**Okuma Parçası**

Rojin Kabaiş’in ölümü hâlâ aydınlatılmadı: 107 günde hangi sorular yanıtsız kaldı?
Gazete Pencere - Van Yüzüncü Yıl Üniversitesi Çocuk Gelişimi Bölümü birinci sınıf öğrencisi 21 yaşındaki Rojin Kabaiş’in şüpheli ölümü üzerinden 107 gün geçti. Ancak soruşturma sürecinde halen birçok belirsizlik var. Dosyaya getirilen gizlilik kararı nedeniyle detaylara erişemediklerini belirten Van Barosu Başkanı Sinan Özaraz, soruşturmada kayda değer bir ilerleme olmadığını ve taleplerinin yanıtsız kaldığını ifade etti.
15 saatlik gecikme ve yurt yönetiminin ihmali
Rojin Kabaiş, 27 Eylül’de Van’daki öğrenci yurdundan ayrıldı ve üniversitenin göl kıyısındaki sahiline gitti. Ancak o andan itibaren kendisinden haber alınamadı. Ertesi gün sahilde bulunan misafir öğrenciler, Rojin’in eşyalarına rastladı ve durumu yurt yönetimine bildirdi. Ancak olayın üzerinden yaklaşık 15 saat geçmesine rağmen aileye ve kolluk kuvvetlerine bilgi verilmedi.

**Veri Bloğu**
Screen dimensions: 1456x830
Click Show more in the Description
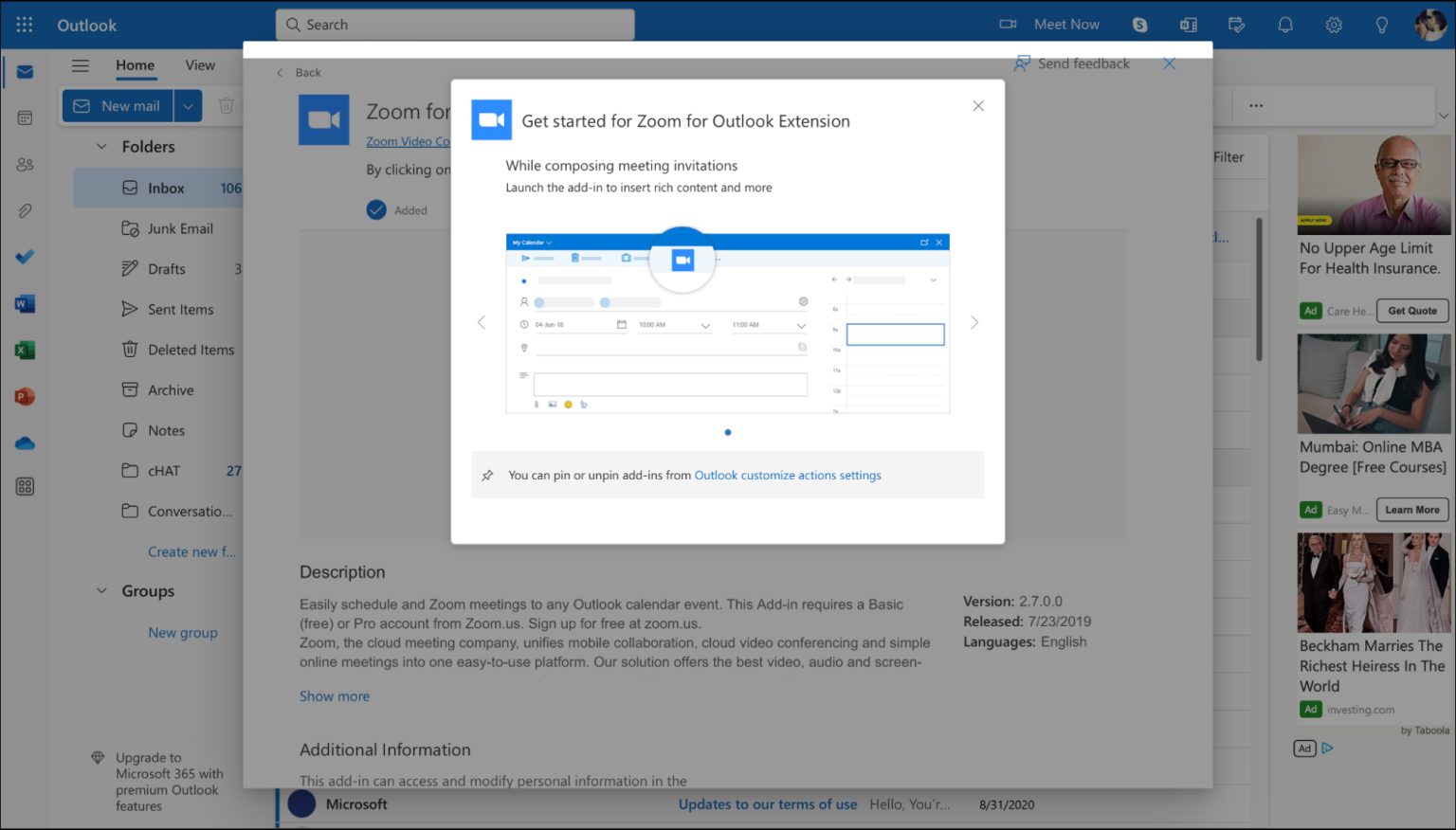pos(334,695)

**Verilen Görev A**
Rojin Kabaiş'in ölümüyle ilgili okuma parçasında rakamla yazılmış bütün farklı sayıları sıralayın.
**Verilen Görev B**
Rojin Kabaiş'in ölümüyle ilgili okuma parçasını kaldığı yerden sürdürün.
Listedeki kayıtların bu okuma parçasıyla hiçbir ilgisi yoktur.

**Sonuç A**
107, 21, 15, 27

**Sonuç B**
Van Barosu Başkanı Sinan Özaraz, yurt görevlilerinin Rojin’in yurda dönüp dönmediğini zamanında kontrol etmediğini ve kaybolduğunu öğrendikten sonra polise ve ailesine geç haber verdiğini vurguladı. Özaraz’a göre, bu ihmaller zinciri arama çalışmalarının da gecikmesine neden oldu. İlk günlerde dosyaya bir savcı atanmadı ve süreç nöbetçi savcı üzerinden yürütüldü.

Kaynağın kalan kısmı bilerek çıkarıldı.